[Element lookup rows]
■ ■ ■ ■ ■

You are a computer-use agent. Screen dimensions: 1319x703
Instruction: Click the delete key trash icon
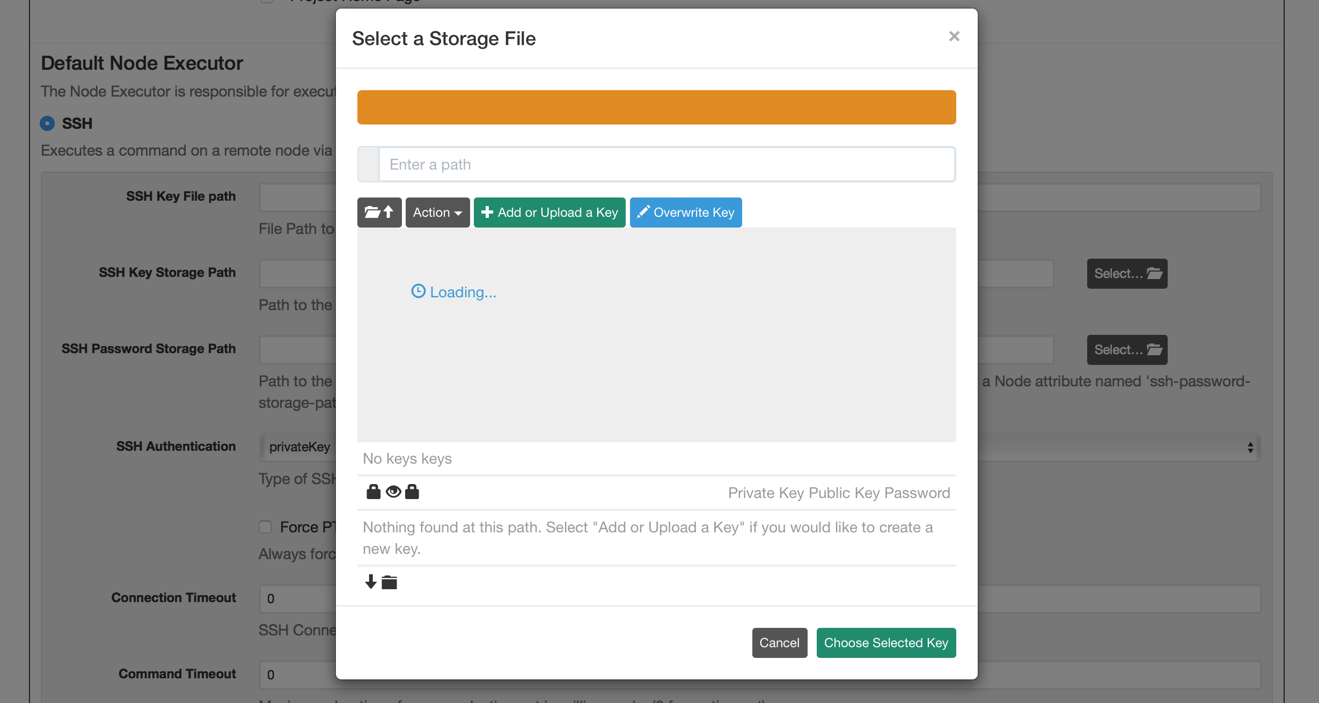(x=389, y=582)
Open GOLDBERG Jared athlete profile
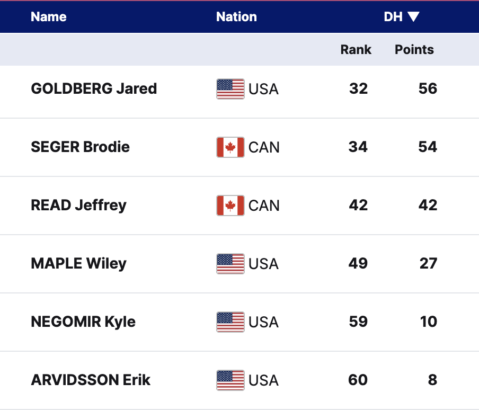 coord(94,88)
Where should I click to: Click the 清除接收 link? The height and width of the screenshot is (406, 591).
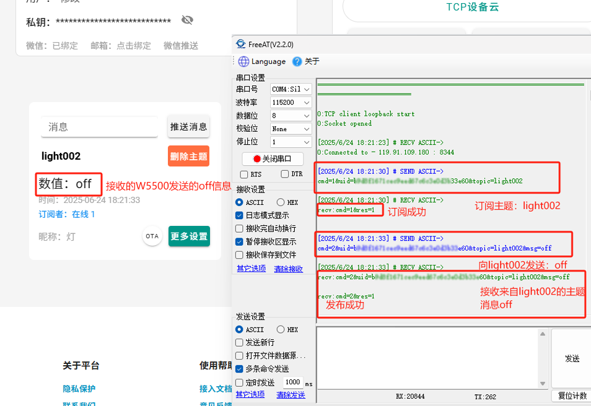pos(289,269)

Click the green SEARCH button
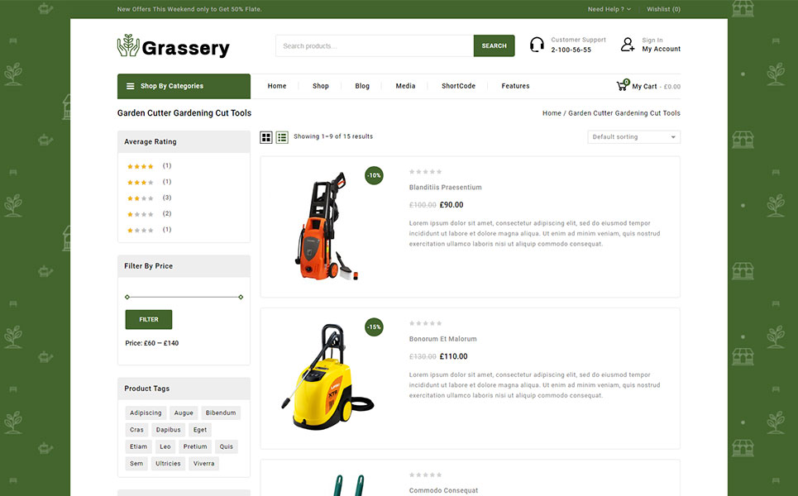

■ ■ ■ ■ ■

Rewrite everything from the line reading "Open GOLDBERG Jared athlete profile" down to the end of the rows, substituting "blue" for "green" and leaving everything else unchanged. Omit the pictures from your answer.

--- Correct answer ---
Open GOLDBERG Jared athlete profile
 coord(94,88)
Where should I click to: Click the 清除接收 link? The height and width of the screenshot is (406, 591).
pos(289,269)

Click the blue SEARCH button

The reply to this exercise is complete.